● **Extract to read**:
☆ ☆ ☆ ☆
Medal Man: Jim Howley (POZ December 1994/January 1995)

by Manjula Martin

For triathlete Jim Howley, AIDS is a second chance -- to come in first

Jim Howley is coming soon to a neighborhood near you. Watch closely -- if you blink, you may miss Howley whizzing by in a blur of bicycle wheels, butterfly strokes and speeding sneakers. An accomplished triathlete, Howley (profiled in POZ December 1994/January 1995) has successfully completed the grueling Ironman Triathlon and more than 30 other marathons. As Howley talked with POZ, he was preparing to embark on a new first: The Polar Trans-Continental Triathlon for Life -- 54 days of running, biking and swimming across the country. Howley hopes his solo journey will raise $250,000 for AIDS, cancer and multiple sclerosis organizations.

When he's not traversing the country, Howley heads Athletics Instead of Depression and Sickness (AIDS), a Santa Barbara nonprofit organization. Howley, who holds a master's in clinical psychology, speaks publicly about depression and athletics. He shares his pill schedule, workout schedule and advice for the would-be athlete in all of us.


Are you on any meds?

I started out in a clinical study of ritonavir (Norvir). I was on the placebo, but I didn't know it. I had two T-cells and I also developed cytomegalovirus (CMV) infection, so I started getting the real drug. After that my T-cells jumped to 260 and my viral load became undetectable. Now I take a combination of Norvir, Invirase (saquinavir) and either AZT, 3TC, ddC or d4T (I rotate between the four nucleosides every two months). It's an extremely experimental combo, one that's not common, but I've consulted with my doctor and we feel it's what works best for me.

I also tried Crixivan (indinavir) for a while, but with Crixivan you can't eat after you take the pill. Since I'm training all the time, I have to eat a lot -- I need the energy. So I ended up not taking my pills.

I think people should take the drug that fits into their lifestyle. Drug failure is like condom failure -- it's actually operator failure. They break when used incorrectly. Not that everyone should take meds -- there are some people they really don't work for.

In addition to the meds, I have acupuncture once a week. I'm a firm believer in it. I also rely heavily on massage, chiropractic and seeing my therapist. And, of course, athletics.
☆ ☆ ☆ ☆
● **Parts of the exercise**:
• A. Sum up the Jim Howley profile in two sentences.
• B. Write what comes next in the Jim Howley profile, picking up after its last sentence.

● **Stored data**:
☆ ☆ ☆ ☆
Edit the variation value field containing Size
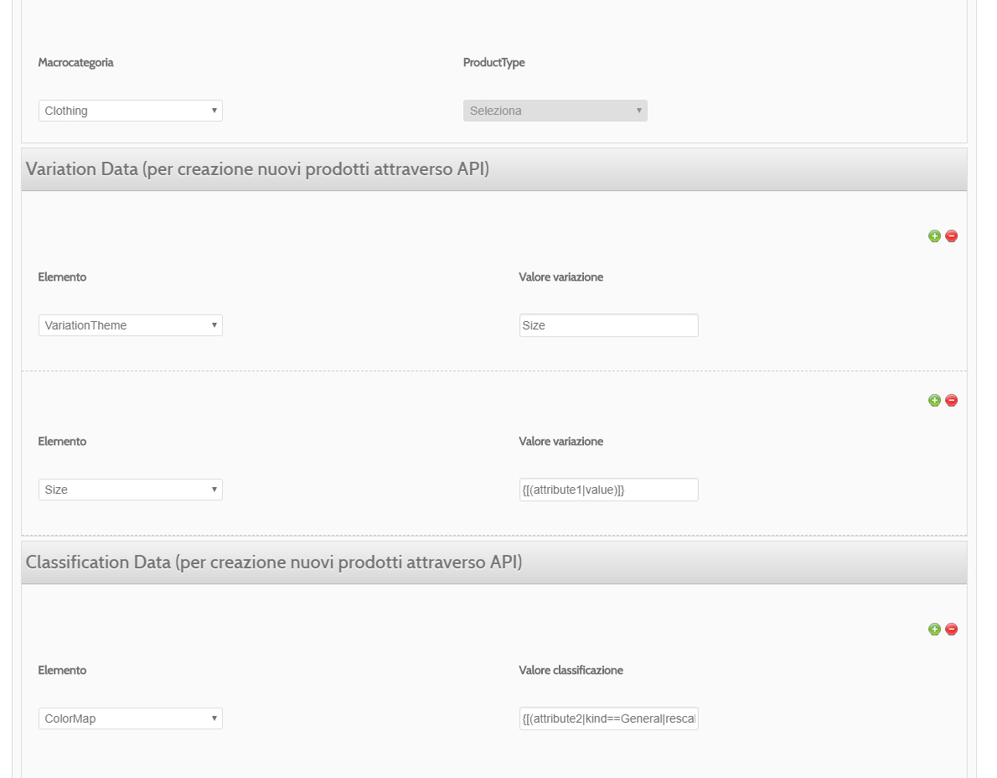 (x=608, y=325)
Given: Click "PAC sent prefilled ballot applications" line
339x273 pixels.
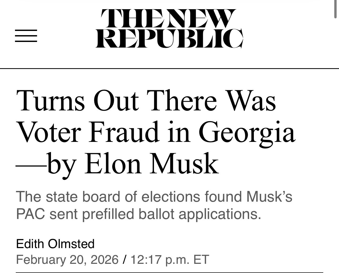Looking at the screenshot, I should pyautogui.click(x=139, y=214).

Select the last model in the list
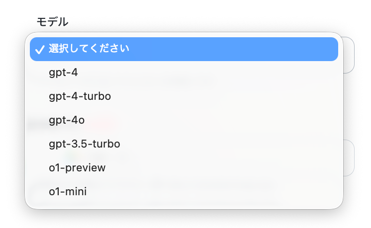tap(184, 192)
☆ ☆ ☆ ☆
● **Expected responses**:
• A. Jim Howley, a triathlete who has completed the Ironman Triathlon and more than 30 other marathons, was getting ready for a 54-day solo trip across the country by running, biking and swimming, hoping to raise $250,000 for AIDS, cancer and multiple sclerosis organizations. He heads a Santa Barbara nonprofit called Athletics Instead of Depression and Sickness, and he describes his experimental drug combination along with the acupuncture, massage, chiropractic care, therapy and athletics he relies on.

• B.
How often do you work out?

I train for at least 90 minutes a day, three to five times a week. I swim 2,400 meters a week, bike 300 miles a week, run 55 miles a week and lift weights twice a week. Athletics have helped prolong my life. Exercise can greatly improve immune function and build lean muscle mass -- it works.


Do athletics have a psychological, as well as physical, effect on your health?

Before I was diagnosed in 1989 I was smoking, doing cocaine, all sorts of things. But when the test came back positive, I decided to start training. And once I put exercise in my life, it replaced the bad things. Exercise also moves AIDS to a smaller part of my life, so it's not my whole identity.


To a lot of people who don't exercise, the idea of working out regularly is daunting. What start-up advice would you give to the PWA who is a novice athlete?

Start small: Most people can jog for at least two minutes at a time. So set your watch -- jog two minutes, walk two minutes, then try to jog some more. Then work up from there.


Are you concerned about the physical strain of such a huge cross-country trip?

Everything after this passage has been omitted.